On Tue, Aug 20, 2002 at 01:08:52AM -0700, Benjamin Kosnik wrote:
> 
> > I'm testing it by adding a 50-integer array to the declaration of
> > std::nothrow_t.  So tomorrow's log should show a "problem" when the
> > std::nothrow object has changed in size from 1 byte to 200.  After verifying
> > that everything can work without human handholding, I'll fix the code back
> > and start getting real reports on Tuesday.
> 
> It looks like this works, thanks. This is the test with switching the
> libstdc++.so binary between trees?

No, this is the one that uses Uli's readelf-pipe-sed-pipe-awk script on the
two trees, then diffs them.  If the diff is nonzero then we have problems.
(I need to make the diff output more readable, but normally there should
be none at all.)

The .so swap should be another kind of test, but I haven't automated
that one.


> 1) build abi-checker app
> 2) generate current list of exported symbols from libstdc++.so
> 3) run abi-checker app against known baseline and test list, report issues
> 
> Thoughts? This should allow people on x86/linux to verify changes don't
> mess with the "stable" 3.2.0 libstdc++ abi.

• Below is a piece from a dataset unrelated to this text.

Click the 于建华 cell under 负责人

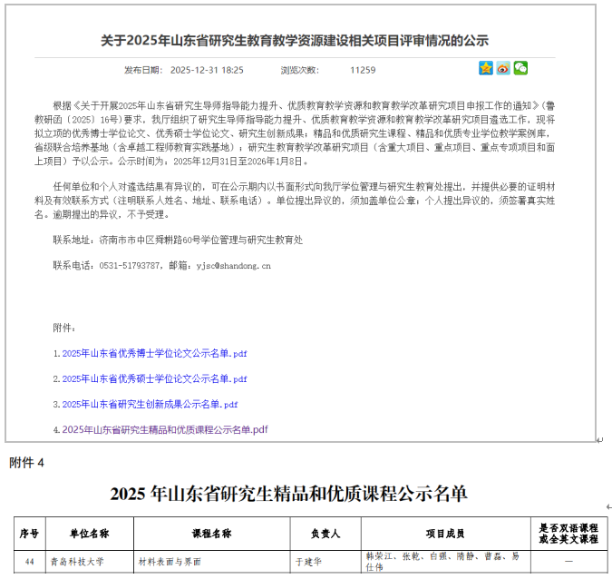click(x=310, y=562)
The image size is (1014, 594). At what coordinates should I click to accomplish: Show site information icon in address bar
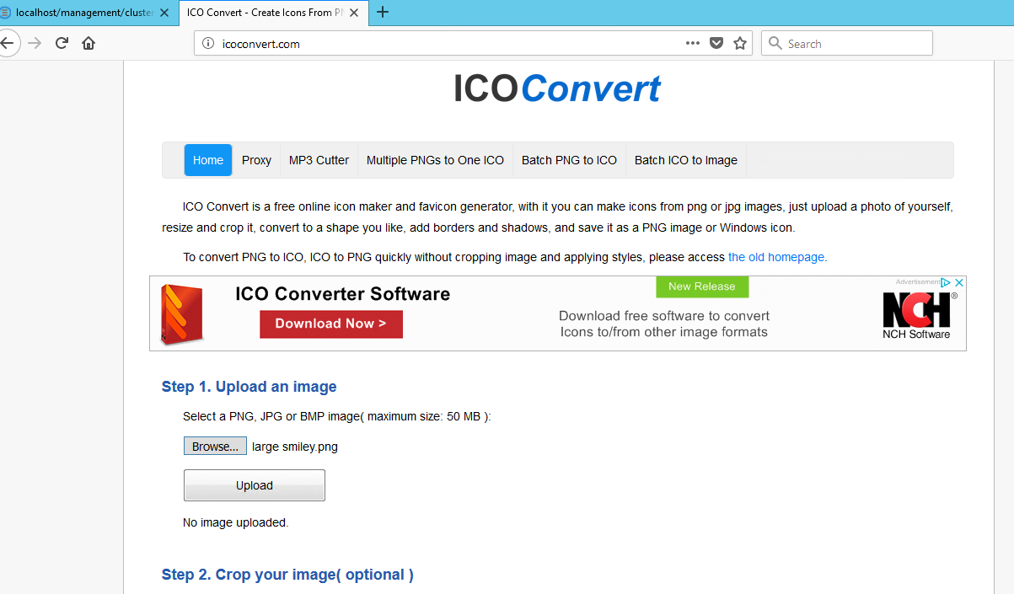(208, 43)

You've preempted the "thoughts I was going to post on putting this into
the testsuite."  Great minds...

The two .sh scripts in your tarball are only different in that one reads
libstdc++.so.5.0.0, and the other reads .5.0.1.  Since we use symlinks
in the build/install directory, you could just read libstdc++.so, or
libstdc++.so.5, and need to only maintain a single script.


> 1) as written, sizes of exported object are for x86/linux and may not be
> portable to other oses and cpu's... I'm hoping I can get somebody like
> Loren (please) to test on x86/BSD to see how far off I am. This isn't a
> super big deal to me, because all I was really trying to check was the
> list of exported symbols, which should remain constant across cpus (?).

I think this is right.

> It's easy to change what is being compared, so comparing sizes of
> objects can be turned off.

If we start tracking more numbers, probably a "--with-cpu-specific-stuff"
flag should go into that script.  Or "--only--portable," etc.

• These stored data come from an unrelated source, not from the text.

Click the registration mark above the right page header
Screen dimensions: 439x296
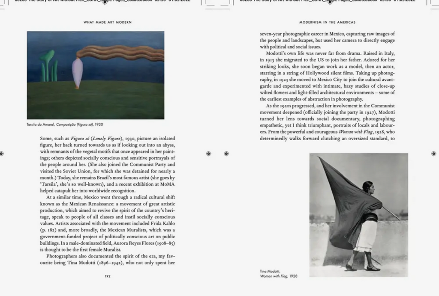click(330, 2)
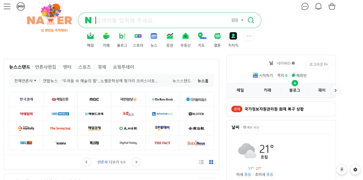
Task: Click the 로그아웃 button
Action: 318,64
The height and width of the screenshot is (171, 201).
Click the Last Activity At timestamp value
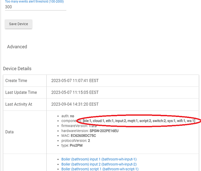[x=75, y=104]
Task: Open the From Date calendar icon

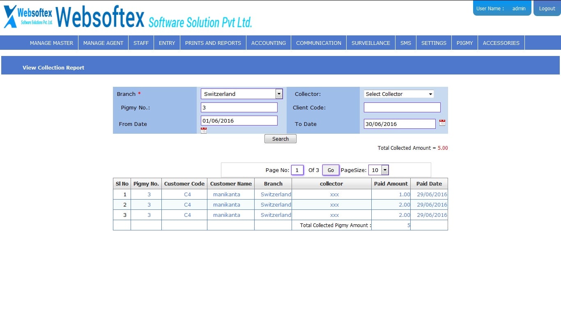Action: point(204,130)
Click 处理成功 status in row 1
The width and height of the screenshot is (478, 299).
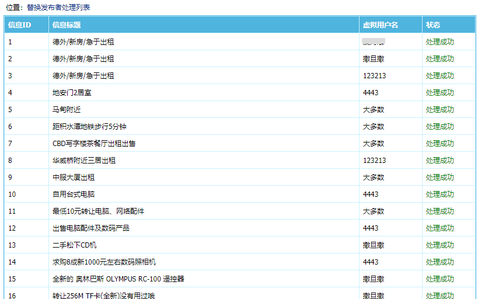pyautogui.click(x=439, y=42)
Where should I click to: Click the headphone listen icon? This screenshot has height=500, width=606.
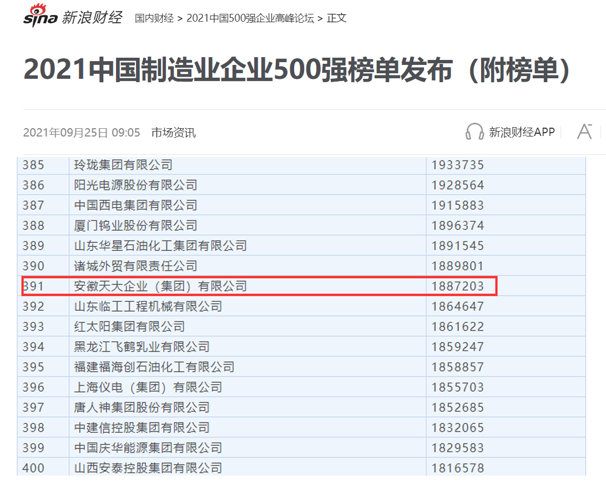(x=474, y=132)
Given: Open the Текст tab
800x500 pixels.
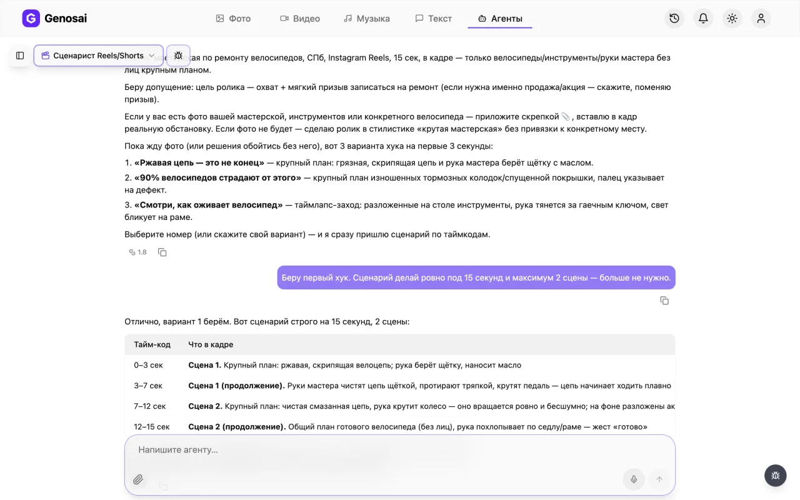Looking at the screenshot, I should click(433, 19).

> 2) testsuite integration
> (util subdir? makefile work? checking for all the readelf deps? anyway......) 

The baseline files could go into config.  We have a system in place now to
make decisions based on cpu/os combinations; we could take advantage of that.


> 3) doesn't test vtable or object layout, or alignment issues. It would
> be possible to add at some later date, but the formalization of the abi
> checking has to start somewhere. 

Yeah, this is giving me fits.  I'd /really/ like some decent BFD
documentation; with that we could take apart the binary ourselves.


> 4) generating the exported symbol list. Weak symbols cannot be
> completely ignored, as a bunch of the template linkage is weak. So, I've
> included them.

Ah.  I should start including those in my autocrasher, then.


> I'm still not exactly sure I'm getting all the exported
> symbols but I think this is really close.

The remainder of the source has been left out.